## WORK ORDER
Set down, word for word, every line of the material below from the one containing "The height and" through the one containing "Viewport: 1200px width, 935px height.", but none of its pictures.

==================================================

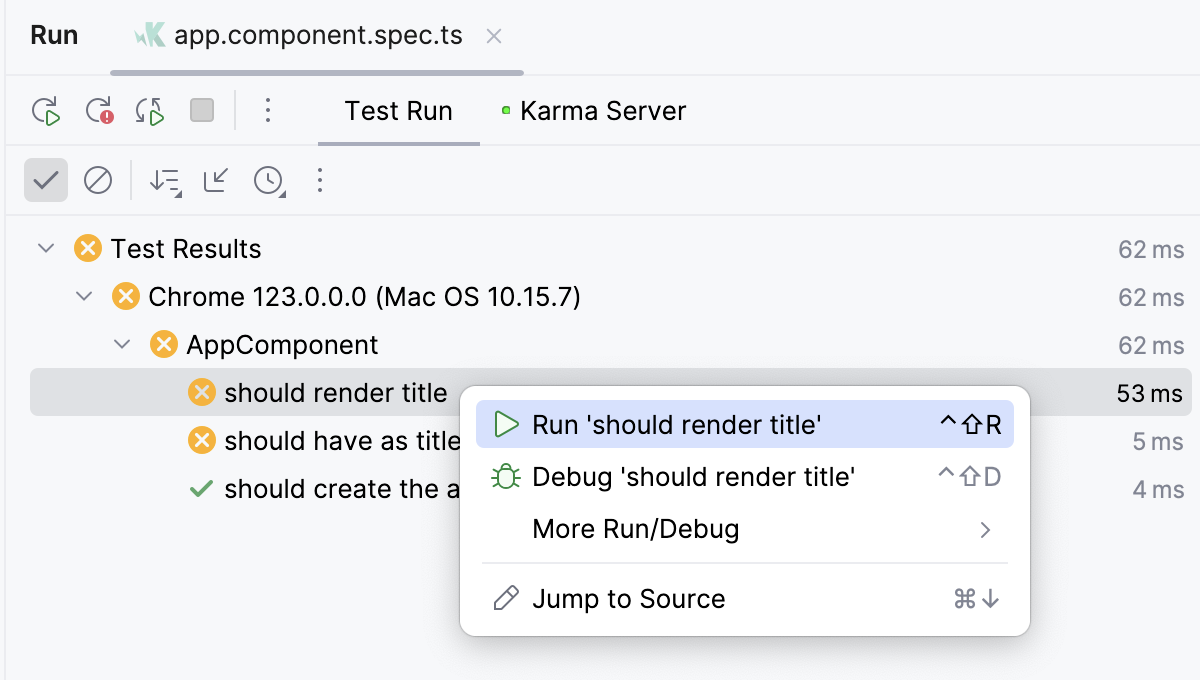
Task: Open the kebab menu next to the clock icon
Action: point(319,181)
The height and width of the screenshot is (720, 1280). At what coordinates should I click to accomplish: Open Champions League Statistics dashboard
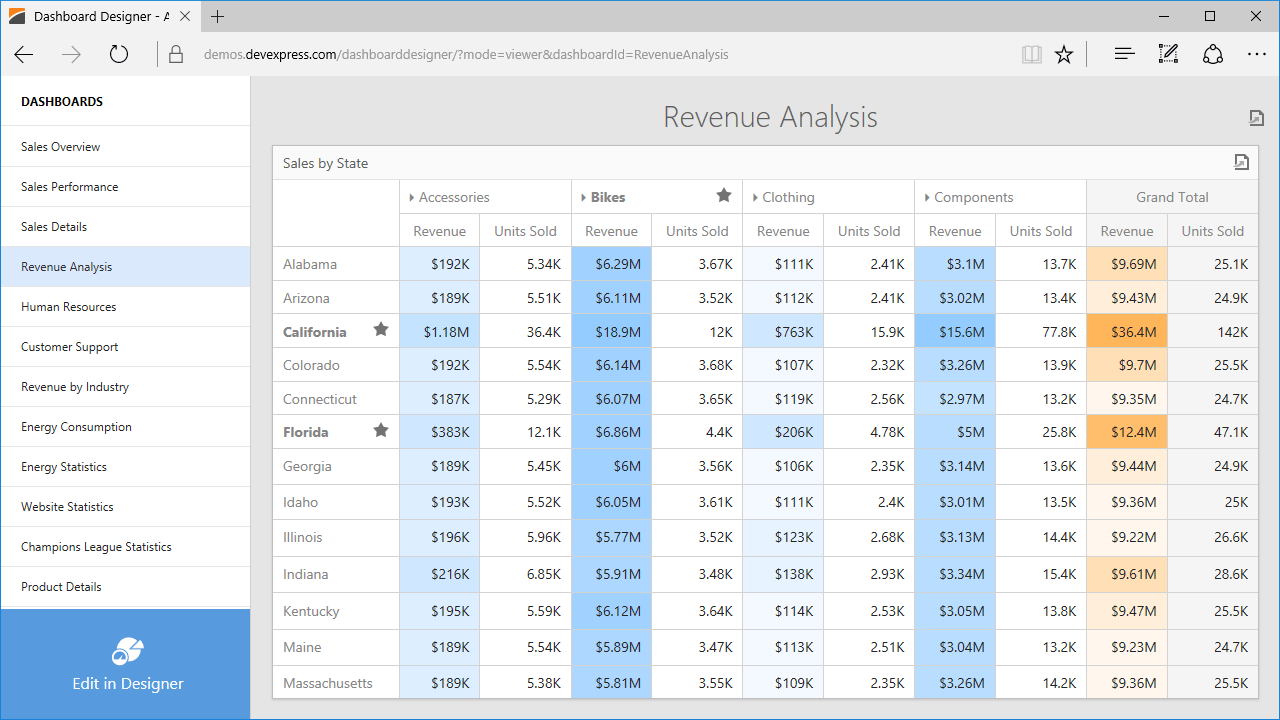(x=96, y=547)
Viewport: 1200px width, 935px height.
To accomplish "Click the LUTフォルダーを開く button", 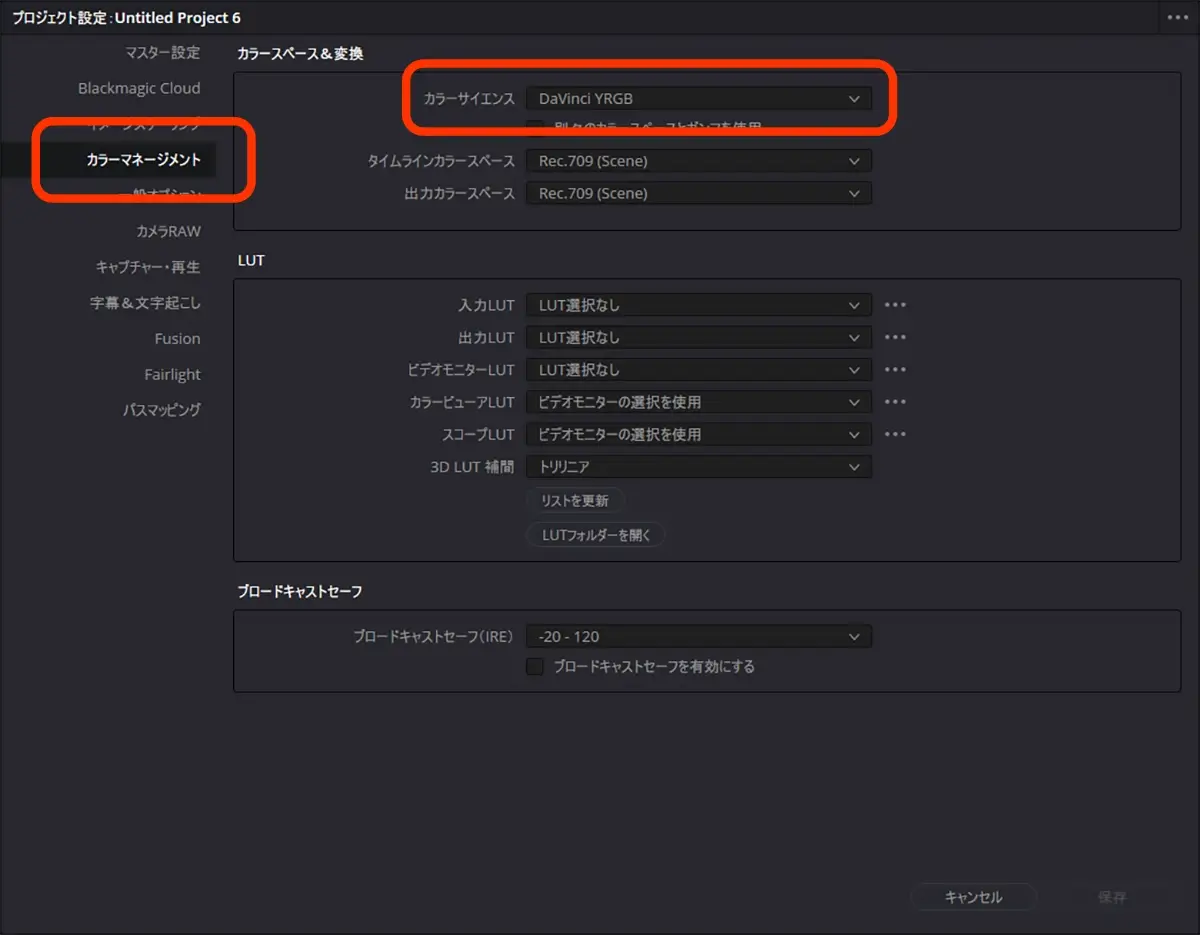I will 595,534.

==================================================

## EXERCISE RESPONSE
The height and width of the screenshot is (720, 1280). At what coordinates should I click to accomplish: Open Champions League Statistics dashboard
(x=96, y=547)
Viewport: 1200px width, 935px height.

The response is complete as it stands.